Aim of the exercise: For this exercise, copy exactly every line from the one holding "Image resolution: width=1112" through the end of the data, both included. Omit pictures.

Dataset:

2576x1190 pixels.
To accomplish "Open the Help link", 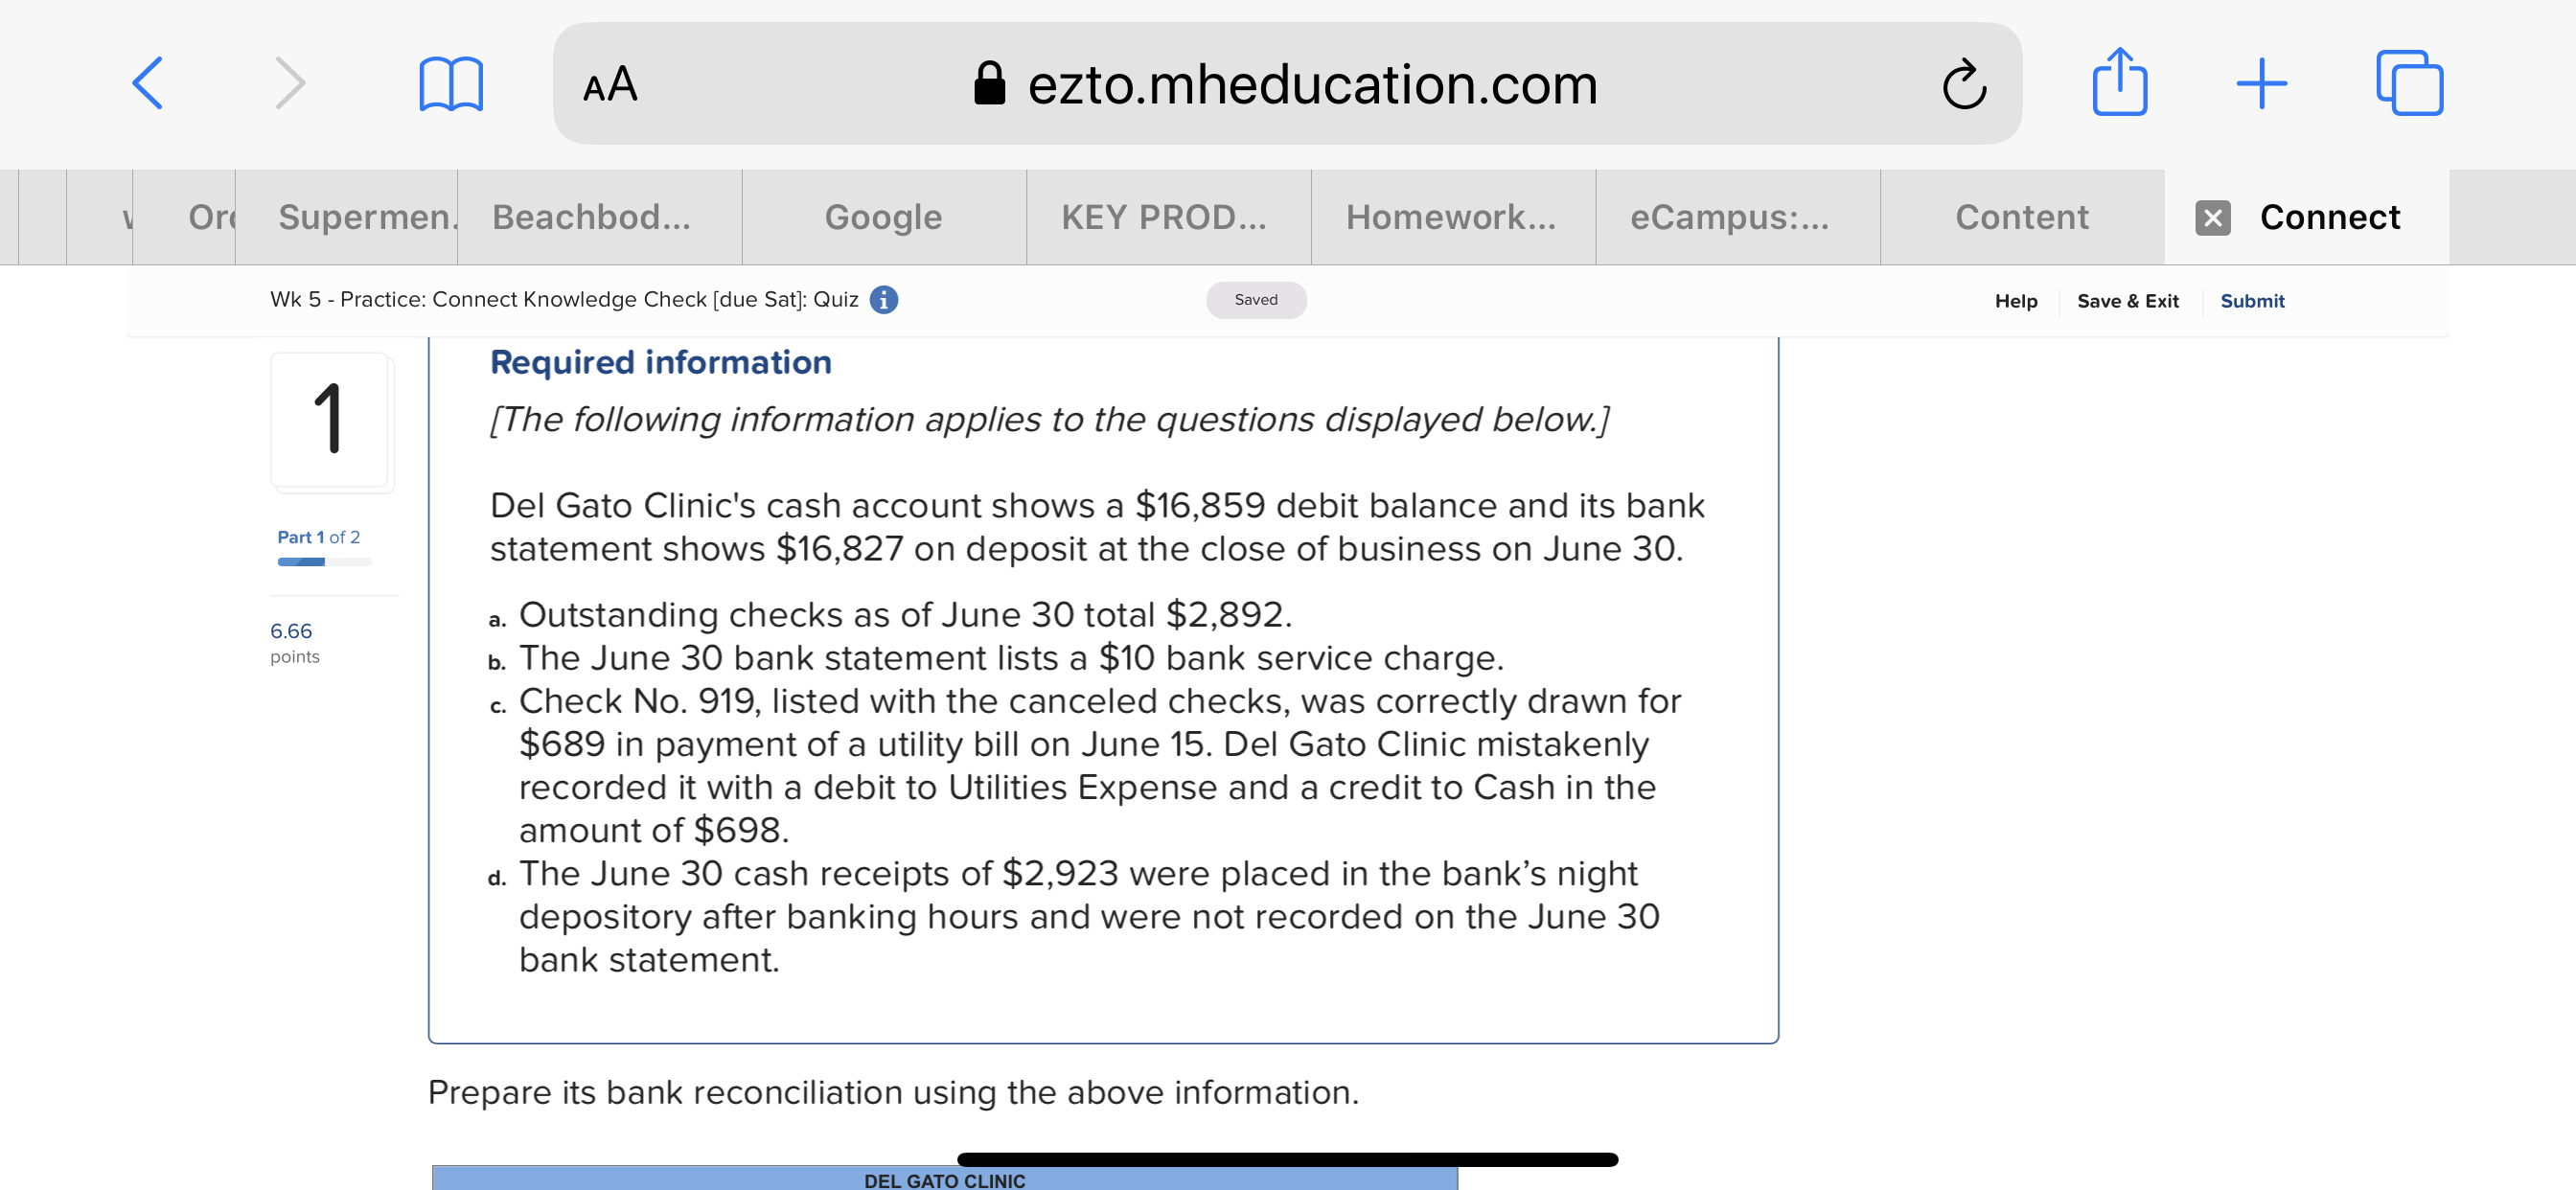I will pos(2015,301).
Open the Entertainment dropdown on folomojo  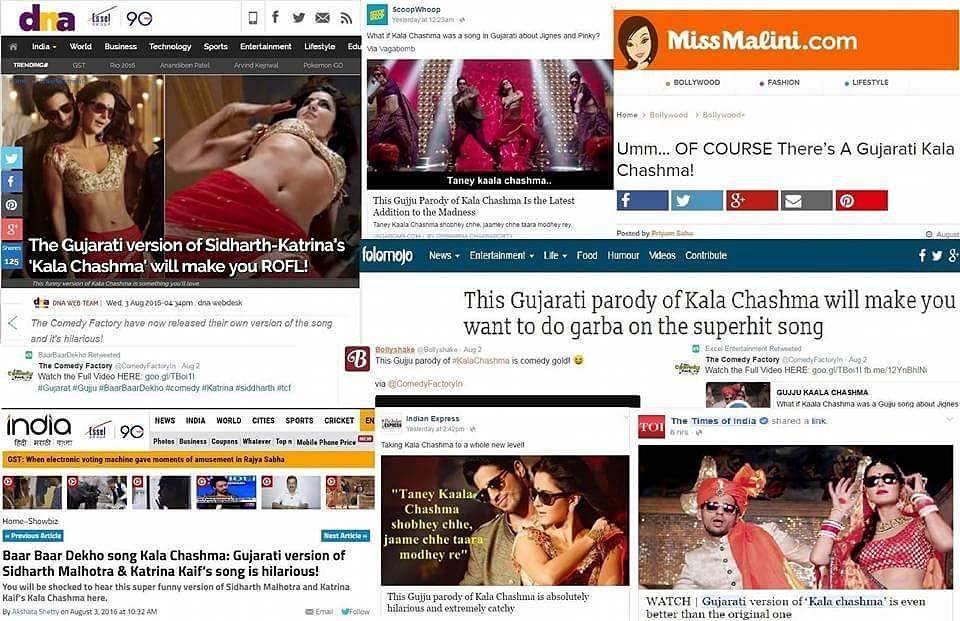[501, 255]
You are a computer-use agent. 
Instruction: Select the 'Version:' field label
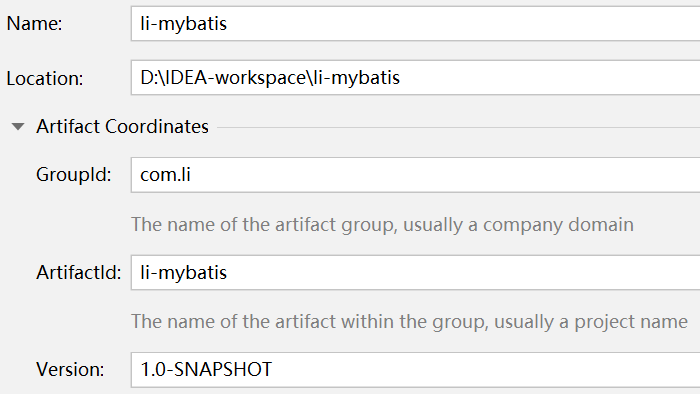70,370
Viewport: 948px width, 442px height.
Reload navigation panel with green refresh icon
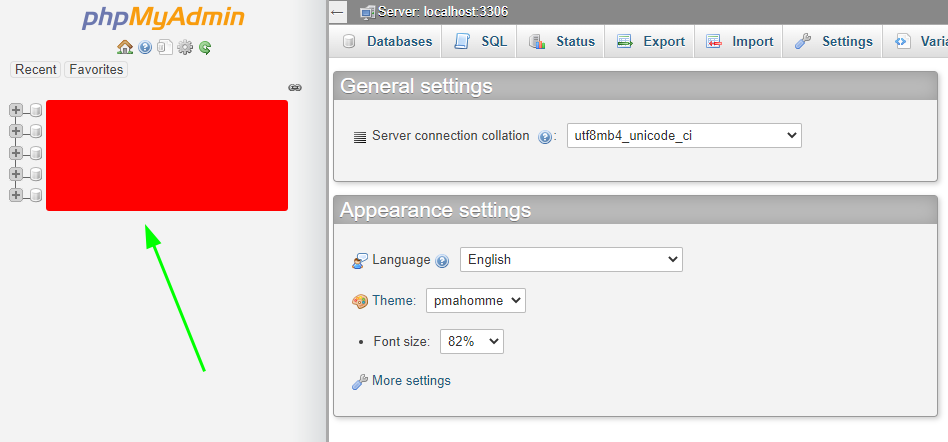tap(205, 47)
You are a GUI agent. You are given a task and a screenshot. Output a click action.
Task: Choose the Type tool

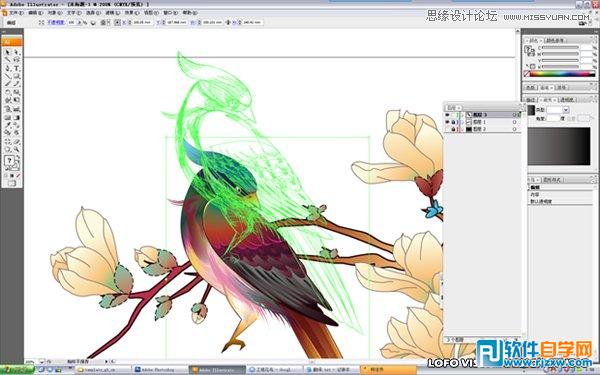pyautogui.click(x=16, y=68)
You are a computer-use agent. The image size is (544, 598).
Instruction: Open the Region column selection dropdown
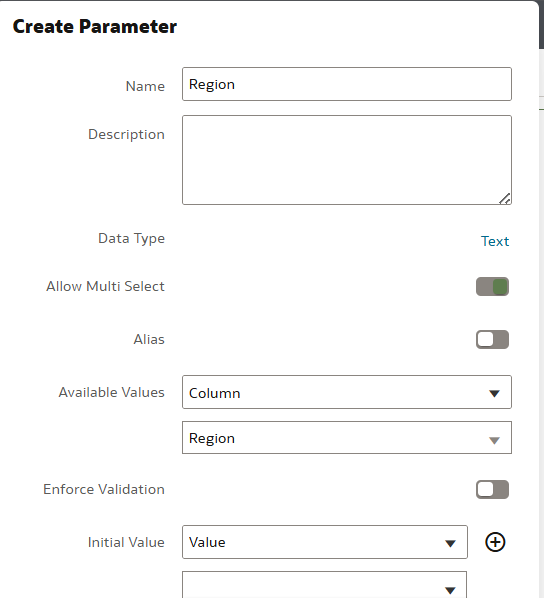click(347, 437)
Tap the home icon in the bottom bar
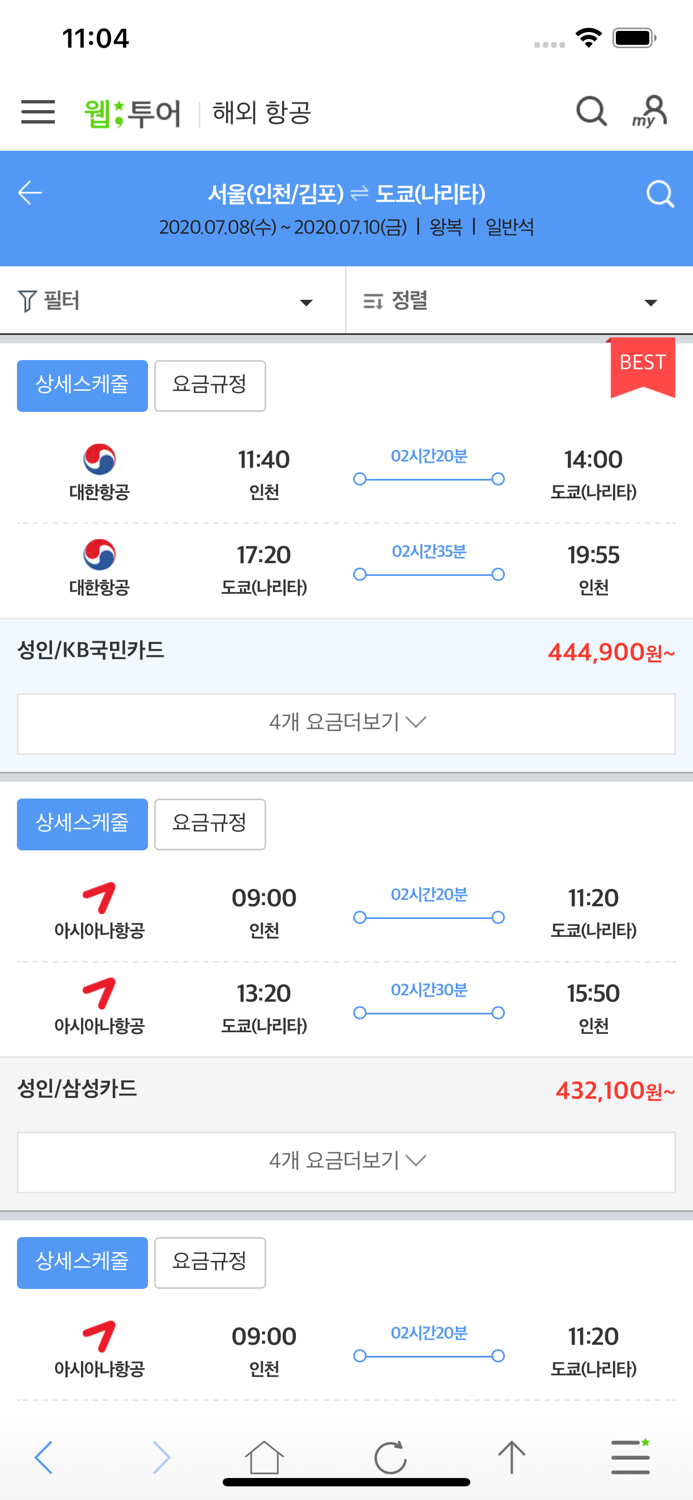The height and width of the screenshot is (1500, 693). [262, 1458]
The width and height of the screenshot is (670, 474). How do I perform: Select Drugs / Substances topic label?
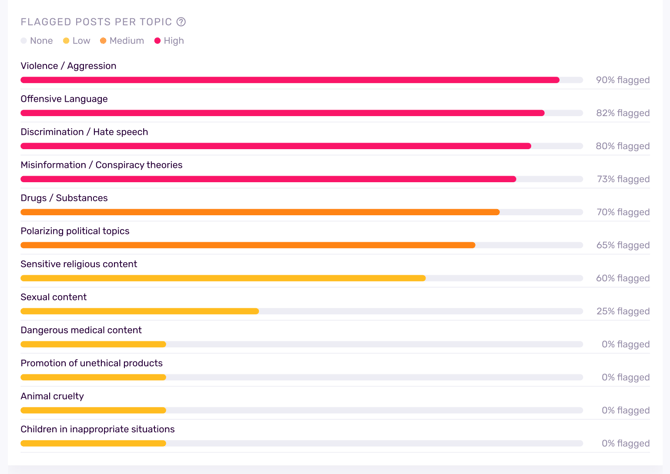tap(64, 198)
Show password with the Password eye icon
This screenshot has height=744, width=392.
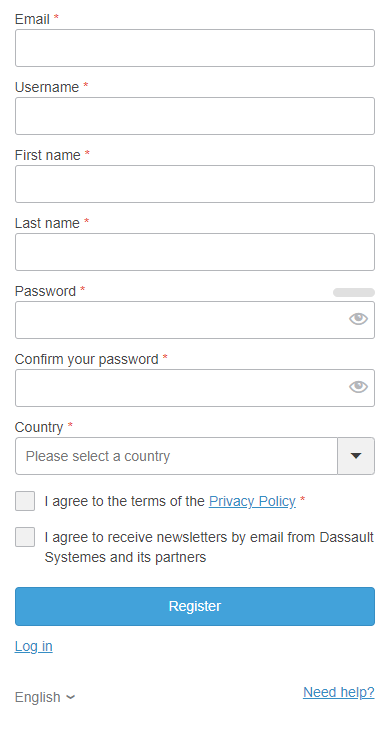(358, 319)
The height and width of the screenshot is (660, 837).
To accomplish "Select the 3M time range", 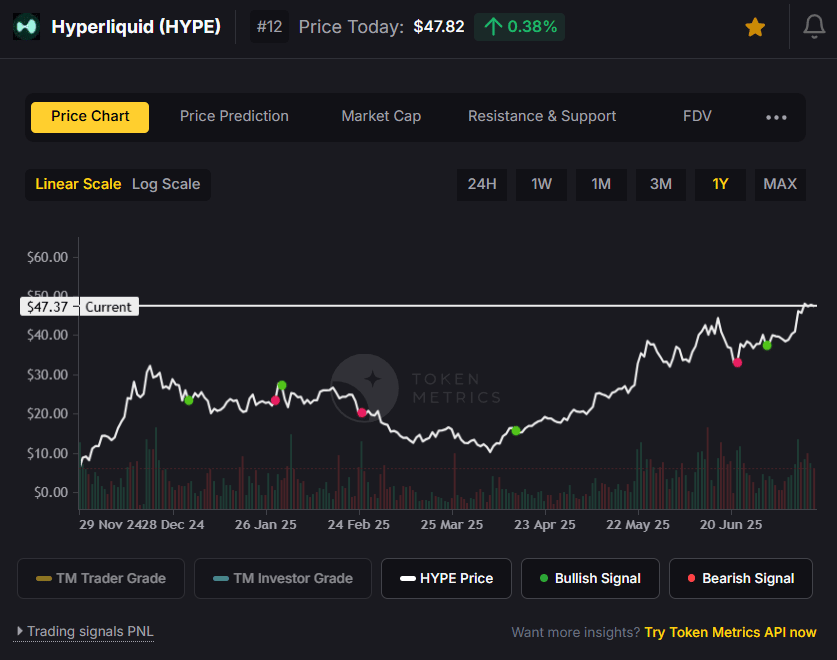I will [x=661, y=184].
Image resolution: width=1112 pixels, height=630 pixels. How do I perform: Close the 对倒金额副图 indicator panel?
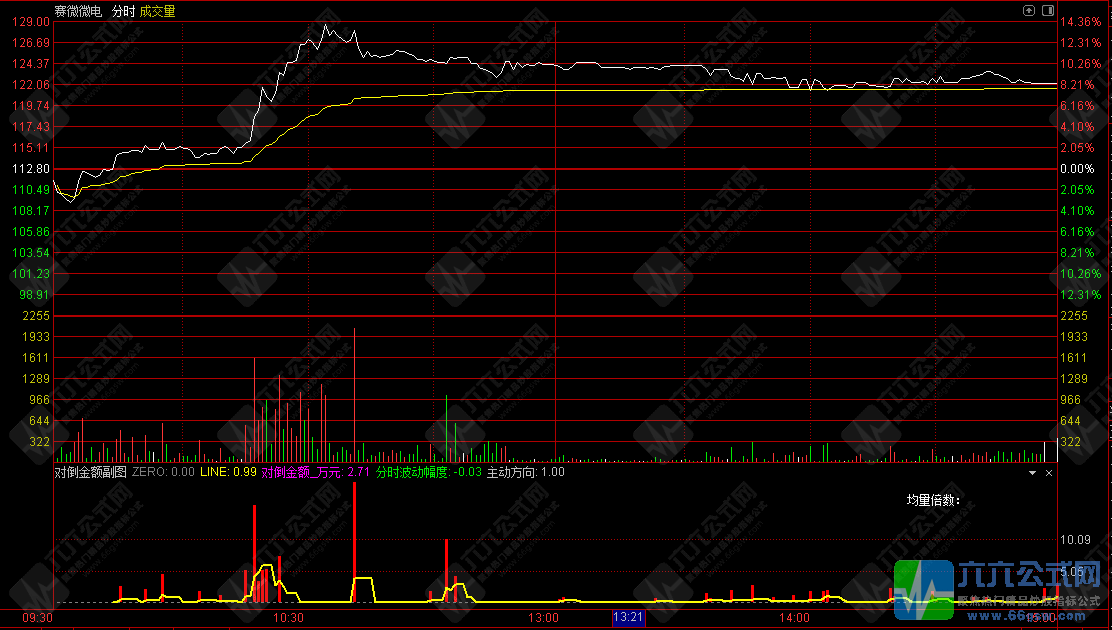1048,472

Expected answer:
Image resolution: width=1112 pixels, height=630 pixels. How do I perform: Close the 对倒金额副图 indicator panel?
1048,472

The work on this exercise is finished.